La lutte sénégalaise, un sport passionnant !

19h ! Du haut des gradins, le public retient son souffle. Certains formulent encore des prières muettes sont adressées aux dieux de l’arène, L’euphorie portée par les chants traditionnels des cantatrices sérères et des griots fait monter la pression.

Au cœur de l'arène, les deux mastodontes à la peau noire, couverts de gris-gris se jaugent en attendant le coup de sifflet de l'arbitre.

Le dimanche, c’est un jour de combat de lutte.

Au Senegal, la lutte est un élément important et qui anime les week-ends dans certains groupes ethniques. A titre d'exemple, chez les sérères et les diolas, les tournois appelés « mbapatt » marquent la fin de l’hivernage et célèbrent l'abondance de la récolte. Ces jeux rassemblent les champions de plusieurs villages et les gagnants sont récompensés par des denrées, du bétail...

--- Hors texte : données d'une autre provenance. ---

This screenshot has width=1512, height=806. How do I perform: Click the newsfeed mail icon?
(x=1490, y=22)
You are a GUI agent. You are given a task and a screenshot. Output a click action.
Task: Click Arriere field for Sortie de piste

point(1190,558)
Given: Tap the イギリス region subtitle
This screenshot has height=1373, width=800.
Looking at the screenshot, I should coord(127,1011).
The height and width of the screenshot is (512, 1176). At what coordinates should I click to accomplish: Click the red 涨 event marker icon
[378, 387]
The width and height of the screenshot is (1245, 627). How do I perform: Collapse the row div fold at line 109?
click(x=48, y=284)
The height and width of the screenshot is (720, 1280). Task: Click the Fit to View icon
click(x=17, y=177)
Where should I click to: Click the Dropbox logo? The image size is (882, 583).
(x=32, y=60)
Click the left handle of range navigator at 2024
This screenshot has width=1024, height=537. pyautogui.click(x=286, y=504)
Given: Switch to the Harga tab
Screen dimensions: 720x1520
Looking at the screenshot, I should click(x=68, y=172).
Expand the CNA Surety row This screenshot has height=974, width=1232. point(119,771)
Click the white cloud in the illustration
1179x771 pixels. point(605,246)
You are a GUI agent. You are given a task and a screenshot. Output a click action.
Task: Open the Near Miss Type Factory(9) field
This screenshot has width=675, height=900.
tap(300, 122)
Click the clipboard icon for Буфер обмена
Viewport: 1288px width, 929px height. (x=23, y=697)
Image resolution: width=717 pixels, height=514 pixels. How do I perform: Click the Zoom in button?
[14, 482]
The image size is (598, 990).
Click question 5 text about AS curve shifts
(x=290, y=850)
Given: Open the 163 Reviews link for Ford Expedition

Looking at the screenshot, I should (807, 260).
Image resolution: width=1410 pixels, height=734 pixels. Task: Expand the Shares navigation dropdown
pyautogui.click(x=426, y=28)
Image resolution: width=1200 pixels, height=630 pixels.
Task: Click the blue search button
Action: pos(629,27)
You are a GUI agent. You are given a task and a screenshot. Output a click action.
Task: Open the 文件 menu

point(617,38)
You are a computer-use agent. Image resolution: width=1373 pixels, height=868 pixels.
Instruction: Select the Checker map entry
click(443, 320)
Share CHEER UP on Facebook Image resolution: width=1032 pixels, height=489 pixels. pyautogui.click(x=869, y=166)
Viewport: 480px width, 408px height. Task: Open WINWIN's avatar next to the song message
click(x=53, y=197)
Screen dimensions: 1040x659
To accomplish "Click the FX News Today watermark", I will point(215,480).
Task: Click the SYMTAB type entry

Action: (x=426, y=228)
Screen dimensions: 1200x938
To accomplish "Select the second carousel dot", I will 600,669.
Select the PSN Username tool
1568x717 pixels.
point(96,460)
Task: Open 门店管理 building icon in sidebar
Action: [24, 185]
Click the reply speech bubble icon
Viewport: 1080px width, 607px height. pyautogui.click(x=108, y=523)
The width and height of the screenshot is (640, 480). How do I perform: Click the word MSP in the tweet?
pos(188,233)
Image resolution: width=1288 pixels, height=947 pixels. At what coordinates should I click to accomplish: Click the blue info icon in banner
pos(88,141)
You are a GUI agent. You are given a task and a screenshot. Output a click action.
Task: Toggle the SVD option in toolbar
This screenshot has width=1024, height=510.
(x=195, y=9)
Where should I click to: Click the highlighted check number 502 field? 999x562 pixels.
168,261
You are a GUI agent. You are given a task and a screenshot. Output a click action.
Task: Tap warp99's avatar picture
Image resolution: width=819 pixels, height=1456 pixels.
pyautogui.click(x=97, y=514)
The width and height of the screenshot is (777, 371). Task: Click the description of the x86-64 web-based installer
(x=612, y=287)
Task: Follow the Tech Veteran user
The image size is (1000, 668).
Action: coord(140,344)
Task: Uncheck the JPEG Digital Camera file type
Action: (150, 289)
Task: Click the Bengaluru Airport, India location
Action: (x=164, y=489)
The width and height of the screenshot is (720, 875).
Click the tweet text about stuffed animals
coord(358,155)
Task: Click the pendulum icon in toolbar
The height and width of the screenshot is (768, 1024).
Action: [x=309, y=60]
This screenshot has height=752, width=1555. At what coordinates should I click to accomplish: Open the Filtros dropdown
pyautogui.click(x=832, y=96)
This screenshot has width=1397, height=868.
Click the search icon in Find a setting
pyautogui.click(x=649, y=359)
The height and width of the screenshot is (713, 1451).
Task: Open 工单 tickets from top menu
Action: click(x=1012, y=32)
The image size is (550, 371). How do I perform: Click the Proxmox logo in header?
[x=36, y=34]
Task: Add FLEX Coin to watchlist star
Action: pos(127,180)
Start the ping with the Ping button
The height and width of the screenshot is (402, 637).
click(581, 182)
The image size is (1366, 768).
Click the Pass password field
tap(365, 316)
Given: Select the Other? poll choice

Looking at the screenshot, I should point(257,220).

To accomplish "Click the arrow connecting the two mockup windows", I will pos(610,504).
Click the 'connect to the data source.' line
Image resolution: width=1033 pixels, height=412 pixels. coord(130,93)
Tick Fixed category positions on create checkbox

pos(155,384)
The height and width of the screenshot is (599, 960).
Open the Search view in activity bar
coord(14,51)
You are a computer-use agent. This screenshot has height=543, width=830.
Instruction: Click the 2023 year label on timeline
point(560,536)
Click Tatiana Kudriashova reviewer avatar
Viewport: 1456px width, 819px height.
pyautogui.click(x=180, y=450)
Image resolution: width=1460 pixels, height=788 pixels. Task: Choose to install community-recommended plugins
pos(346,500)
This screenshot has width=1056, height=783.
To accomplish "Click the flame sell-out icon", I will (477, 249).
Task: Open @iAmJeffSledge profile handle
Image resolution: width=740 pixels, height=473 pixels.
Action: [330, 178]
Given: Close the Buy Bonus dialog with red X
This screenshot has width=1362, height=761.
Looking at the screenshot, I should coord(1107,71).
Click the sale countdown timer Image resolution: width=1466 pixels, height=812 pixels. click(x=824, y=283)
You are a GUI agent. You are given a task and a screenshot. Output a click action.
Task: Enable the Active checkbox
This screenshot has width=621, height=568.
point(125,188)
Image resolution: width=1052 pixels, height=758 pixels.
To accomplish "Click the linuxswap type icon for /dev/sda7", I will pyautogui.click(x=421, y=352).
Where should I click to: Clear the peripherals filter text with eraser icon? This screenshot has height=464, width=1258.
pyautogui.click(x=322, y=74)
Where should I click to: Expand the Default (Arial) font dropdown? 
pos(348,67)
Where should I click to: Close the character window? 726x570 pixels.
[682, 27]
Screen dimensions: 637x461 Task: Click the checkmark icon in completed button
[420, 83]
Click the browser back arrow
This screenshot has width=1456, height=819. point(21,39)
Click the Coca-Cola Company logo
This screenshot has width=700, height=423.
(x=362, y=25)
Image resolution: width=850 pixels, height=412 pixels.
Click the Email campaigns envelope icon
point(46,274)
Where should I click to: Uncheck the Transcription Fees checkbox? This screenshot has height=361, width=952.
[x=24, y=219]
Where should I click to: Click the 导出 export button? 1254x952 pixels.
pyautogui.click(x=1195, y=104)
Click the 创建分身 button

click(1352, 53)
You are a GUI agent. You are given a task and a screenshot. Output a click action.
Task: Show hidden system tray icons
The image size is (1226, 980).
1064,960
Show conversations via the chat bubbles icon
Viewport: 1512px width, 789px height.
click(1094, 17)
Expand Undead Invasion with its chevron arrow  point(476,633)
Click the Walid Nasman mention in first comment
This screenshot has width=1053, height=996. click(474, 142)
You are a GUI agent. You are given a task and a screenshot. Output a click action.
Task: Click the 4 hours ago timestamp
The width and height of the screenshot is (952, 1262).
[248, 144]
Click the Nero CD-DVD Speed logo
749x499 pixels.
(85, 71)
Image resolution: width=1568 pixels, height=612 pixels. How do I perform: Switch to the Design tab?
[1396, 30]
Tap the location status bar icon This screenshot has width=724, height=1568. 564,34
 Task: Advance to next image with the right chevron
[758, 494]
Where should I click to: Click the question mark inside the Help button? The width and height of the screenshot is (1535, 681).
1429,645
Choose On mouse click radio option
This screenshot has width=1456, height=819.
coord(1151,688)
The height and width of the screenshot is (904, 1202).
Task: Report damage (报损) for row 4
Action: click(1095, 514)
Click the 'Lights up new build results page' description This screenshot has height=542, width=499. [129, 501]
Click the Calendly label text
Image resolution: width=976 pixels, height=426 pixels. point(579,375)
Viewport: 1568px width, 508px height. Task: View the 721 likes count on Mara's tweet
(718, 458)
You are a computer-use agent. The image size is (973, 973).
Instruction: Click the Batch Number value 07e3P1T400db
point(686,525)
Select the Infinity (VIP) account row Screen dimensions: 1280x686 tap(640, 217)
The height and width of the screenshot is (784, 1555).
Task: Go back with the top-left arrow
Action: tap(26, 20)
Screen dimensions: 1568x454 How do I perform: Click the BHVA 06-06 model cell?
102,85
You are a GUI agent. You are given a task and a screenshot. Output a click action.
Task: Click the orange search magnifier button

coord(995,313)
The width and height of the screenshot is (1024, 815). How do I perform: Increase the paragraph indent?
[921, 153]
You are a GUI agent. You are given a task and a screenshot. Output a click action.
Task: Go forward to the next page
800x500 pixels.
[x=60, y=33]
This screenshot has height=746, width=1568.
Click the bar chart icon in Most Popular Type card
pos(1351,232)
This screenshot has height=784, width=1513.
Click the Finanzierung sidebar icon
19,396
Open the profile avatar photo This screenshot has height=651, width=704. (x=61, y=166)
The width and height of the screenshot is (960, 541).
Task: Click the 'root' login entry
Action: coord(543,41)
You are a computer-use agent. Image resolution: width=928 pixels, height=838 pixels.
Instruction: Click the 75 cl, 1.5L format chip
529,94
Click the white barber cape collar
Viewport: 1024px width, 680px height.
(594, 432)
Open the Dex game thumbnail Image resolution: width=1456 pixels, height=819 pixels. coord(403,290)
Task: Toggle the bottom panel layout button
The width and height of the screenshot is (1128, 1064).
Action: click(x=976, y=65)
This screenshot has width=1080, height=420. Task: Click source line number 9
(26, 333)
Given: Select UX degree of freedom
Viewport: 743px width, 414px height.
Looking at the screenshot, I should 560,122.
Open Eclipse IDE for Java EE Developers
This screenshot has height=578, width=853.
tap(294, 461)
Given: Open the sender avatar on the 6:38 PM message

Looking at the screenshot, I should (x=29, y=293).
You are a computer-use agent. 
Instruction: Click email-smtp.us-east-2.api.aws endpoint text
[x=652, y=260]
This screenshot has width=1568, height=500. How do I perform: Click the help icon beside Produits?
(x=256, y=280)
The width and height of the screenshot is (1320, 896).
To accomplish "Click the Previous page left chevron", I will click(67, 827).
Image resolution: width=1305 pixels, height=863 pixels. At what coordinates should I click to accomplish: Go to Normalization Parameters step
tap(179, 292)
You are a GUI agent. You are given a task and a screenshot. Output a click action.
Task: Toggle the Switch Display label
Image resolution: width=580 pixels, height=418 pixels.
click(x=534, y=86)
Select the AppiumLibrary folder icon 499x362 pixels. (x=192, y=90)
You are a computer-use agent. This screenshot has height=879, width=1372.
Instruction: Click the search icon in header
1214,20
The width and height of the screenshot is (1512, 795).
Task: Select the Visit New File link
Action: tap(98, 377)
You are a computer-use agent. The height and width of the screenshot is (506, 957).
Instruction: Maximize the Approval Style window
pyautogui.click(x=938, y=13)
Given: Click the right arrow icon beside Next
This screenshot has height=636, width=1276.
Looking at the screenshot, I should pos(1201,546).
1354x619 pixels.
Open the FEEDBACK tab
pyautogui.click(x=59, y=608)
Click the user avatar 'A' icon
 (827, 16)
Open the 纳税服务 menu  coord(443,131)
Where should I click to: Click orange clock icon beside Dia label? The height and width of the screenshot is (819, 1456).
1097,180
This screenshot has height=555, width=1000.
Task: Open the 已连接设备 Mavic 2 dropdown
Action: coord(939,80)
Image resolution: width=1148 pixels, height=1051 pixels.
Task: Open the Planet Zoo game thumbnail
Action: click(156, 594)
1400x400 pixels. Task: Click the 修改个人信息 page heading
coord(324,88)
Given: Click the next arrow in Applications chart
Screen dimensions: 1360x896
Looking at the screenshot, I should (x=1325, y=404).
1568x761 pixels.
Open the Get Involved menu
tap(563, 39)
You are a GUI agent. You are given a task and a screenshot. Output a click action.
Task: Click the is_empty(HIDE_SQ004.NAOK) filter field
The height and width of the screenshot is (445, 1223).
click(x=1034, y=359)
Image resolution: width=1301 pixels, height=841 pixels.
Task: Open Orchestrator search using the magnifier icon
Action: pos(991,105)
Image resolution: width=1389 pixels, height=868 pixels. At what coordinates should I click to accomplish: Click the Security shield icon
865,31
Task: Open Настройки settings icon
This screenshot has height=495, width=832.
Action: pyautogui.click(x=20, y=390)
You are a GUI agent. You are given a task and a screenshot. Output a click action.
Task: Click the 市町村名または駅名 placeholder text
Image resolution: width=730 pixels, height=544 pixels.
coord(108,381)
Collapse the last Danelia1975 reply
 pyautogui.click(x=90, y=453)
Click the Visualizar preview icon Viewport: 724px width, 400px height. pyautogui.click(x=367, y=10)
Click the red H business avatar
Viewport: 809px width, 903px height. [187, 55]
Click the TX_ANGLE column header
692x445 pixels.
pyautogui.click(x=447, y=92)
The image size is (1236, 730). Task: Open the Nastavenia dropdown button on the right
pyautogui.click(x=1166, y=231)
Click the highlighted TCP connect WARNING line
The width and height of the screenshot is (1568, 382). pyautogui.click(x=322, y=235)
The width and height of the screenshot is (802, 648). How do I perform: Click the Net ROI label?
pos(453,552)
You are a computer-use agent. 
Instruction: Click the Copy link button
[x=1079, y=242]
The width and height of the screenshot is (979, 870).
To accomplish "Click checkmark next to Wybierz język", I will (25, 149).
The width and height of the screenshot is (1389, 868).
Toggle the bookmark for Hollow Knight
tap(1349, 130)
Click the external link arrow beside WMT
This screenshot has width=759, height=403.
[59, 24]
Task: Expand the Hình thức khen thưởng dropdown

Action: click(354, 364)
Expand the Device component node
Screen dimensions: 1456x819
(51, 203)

En raison de son caractère à la fois divertissant et traditionnel, durant cette activité sportive les rites à caractère mystique sont autorisés pour se protéger des attaques de son adversaire dans un premier temps, et ensuite pour s’assurer de la victoire.

Qui dit lutte dit donc folklore ! Les lutteurs pénètrent dans l'arène escortés de toute une délégation qu’on appellera encore « écurie » mais aussi de ceux chargés de leur attirail mystique. Potions, talismans et autres astuces sont dans un camp comme dans l'autre dans le but de se protéger, ou d'intimider l’adversaire avec une démarche particulière.

Au cours de ce show, il y aura une danse traditionnelle ou « bàkk » en wolof. En avant-première du combat, le bàkk permet au lutteur et à sa suite de danser au rythme du tambour major et des tam-tam. L’occasion de se glorifier et de galvaniser les supporters.

De nos jours, ce qui était considéré comme une épreuve de courage et d'adresse est devenu un sport de combat professionnel incluant des éléments de boxe d'où l'appellation lutte avec frappe. La lutte avec frappe est régi par une réglementation et sous tutelle du CNG qui, est l'organe de régulation de cette discipline sportive. Le règlement indique qu'il y a victoire en cas de chute de l’un des lutteurs sur la tête, les fesses ou le dos; de 4 appuis, deux mains et deux genoux) ou par KO.

La lutte est aujourd’hui un sport populaire qui occupe un rôle considérable dans l’économie, ainsi plusieurs écoles de lutte s'organisent pour former des jeunes au métier de lutteur, ou «mbër» en wolof.

Ce sport national vous permettra d’apprécier au cours d’une après-midi la culture sénégalaise et sans doute, de vous connecter à sa splendeur.